第566話 助けに向かう道

◇助けに向かう道◇


「…案の定、街を出た段階で追うのを止めたそうですわね。…定石ではありますが、どうにもゴルムの失態に思えて仕方ありませんわ」


 皆がこれからの方針を練っている中、メルルは帰ってきたピースケちゃんから手紙を受け取り、そこに書かれている内容に目を通していた。彼女の呆れたような呟きが全てを物語っているが、アントルドンを見張っていたゴルムは彼が街を出た段階で監視を取りやめたらしい。


 街の外まで着いていっては監視が露見してしまうため仕方が無いことなのだが、その結果三人の若い狩人が彼に捕まったともなれば、確かにもっと上手く立ち回ることはできなかったのかと思えてしまう。メルルは冷めた表情で手紙の続きに目を通し、徐にチックに向かって口を開いた。


「チック。あなた、奴らと言いましたわね?その者たちは何人いたのでしょう?」


「え?ああ、三人いたよ。つっても一人は俺らとそんな変わらないほどの若い奴だったです」


 治療に専念するために医務室へと強制連行されつつあったチックが足を止めてメルルに答えた。その言葉を聞いて、ウォッチさんは目頭を押さえながらため息を吐く。


「チック…。そういう情報はしっかりと報告を…。まぁ、確認しなかった私にも落ち度はありますが…」


 ウォッチさんは、アントルドンが狩人ギルドに来ていた時はさもアントルドンのことを知らないように振舞っていたが、先ほどの反応を見る限り首謀者がアントルドンであることも、彼がどのような人間なのかも把握しているようだ。だからこそ、てっきりアントルドンの単独犯行と思い込んでいたのだろう。実際には彼には二人の仲間がいたようだ。

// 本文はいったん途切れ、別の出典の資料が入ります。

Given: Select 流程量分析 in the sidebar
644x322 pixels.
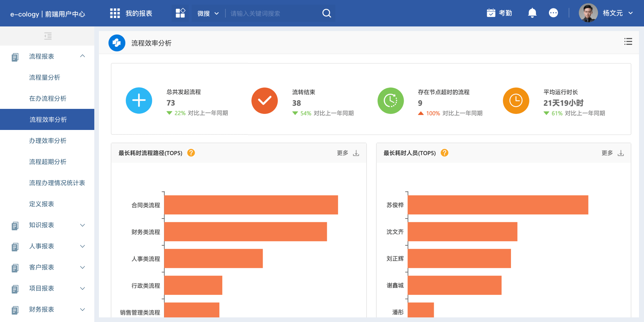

「その若い奴とは息子のヒュージルですわ。そこはゴルムが確認いたしましたので間違いないようです」


「学院に居ないと思ったら、彼もこの街に来ていたんだね。…この事件に関しては彼も関わっているんだ…」


 チックの言葉を補足するように、メルルが俺らに情報を伝えてくれる。ヒュージルが犯罪に関わっていることが確定したため、顔見知りのナナはどこか残念そうに言葉を漏らした。…チックは自分とそう変わらない年齢と言っていたが、彼はオルドダナ学院の最終学年であるため一回り年上である。ヒュージルは童顔なので年齢を誤認したのだろう。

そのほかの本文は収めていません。